Thread: multmatrix()

Code:

m0 m4 m8 m12
m1 m5 m9 m13
m2 m6 m10 m14
m3 m7 m11 m15

Depending on the order of the matrix this function varies. However you should be able to get it.

Code:

for (int i=0;i<4;i++)
{
  for (int j=0;j<4;j++)
  {
    for (int k=0;k<4;k++)
    {
       matOut[i][j]+=mat1[i][k]*mat2[k][j];
    }
  }
}

Now unroll the inner loops.

matOut[i][j]=(mat1[i][0]*mat2[0][j])+(mat1[i][1]*mat2[1][j]).....

etc, etc.

You can also unroll the j loop with a bit more code.
Now once you unroll it, use the matrix I provided to eliminate all of the loops.

It's a strange advise considering matrixes are traditionally 2D containers. Also, from your own experience it becomes harder to code operations on matrixes built from a one dimensional array.

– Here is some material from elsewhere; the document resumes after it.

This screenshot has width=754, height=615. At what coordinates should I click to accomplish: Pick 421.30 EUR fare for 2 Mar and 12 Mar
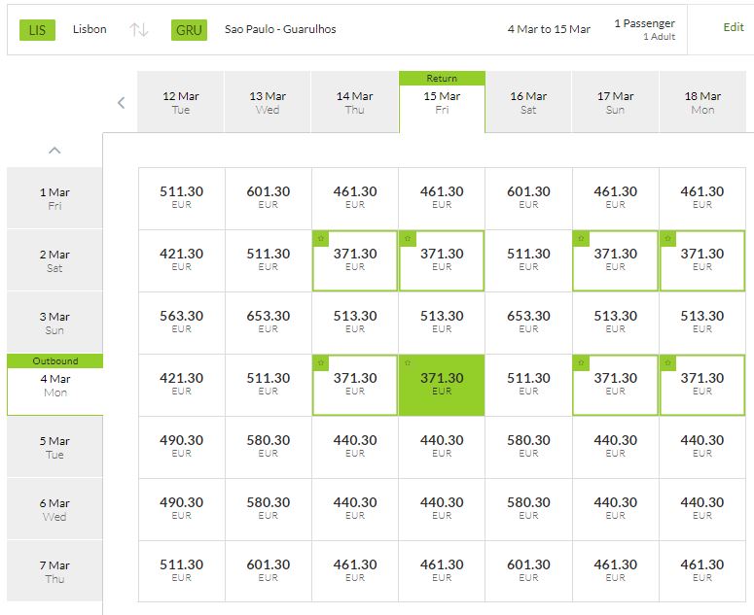click(x=181, y=260)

Regardless, if you insist on a 1D array, the solution is to know what are the bounds of each dimension. A 4x4 1D matrix is of size 16, with the second dimension starting at element 8 and ending at element 15

EDIT: Oops! My bad... Don't know where I had my head...

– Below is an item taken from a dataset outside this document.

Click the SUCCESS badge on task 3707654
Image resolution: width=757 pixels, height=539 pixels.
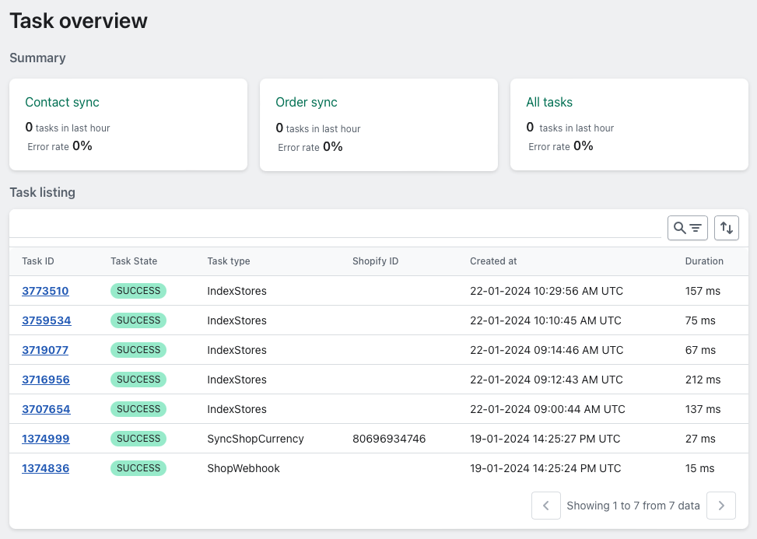138,408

... with the second dimension starting at element 4 and ending at element 7, third starting at 8 and ending at 11, and so forth. Basically the offset of every dimension starting point is 4 indexes

Code:

size_t location[] =
{
    0, 4, 8, 12,
    1, 5, 9, 13,
    2, 6, 10, 14,
    3, 7, 11, 15,
};

opengl[ location[ x ] ] = whatever;

Lookup table.


Quzah.

Originally Posted by Bubba

That is a 1D array. Check my diagram.

Yup.

Originally Posted by linuxdude

but my array is only a one dimensional array. Every book that I have read has said to keep it this way as to not confuse with c's implementation of 2 dimensional arrays. Should I declare my array otherwise?

Quzah.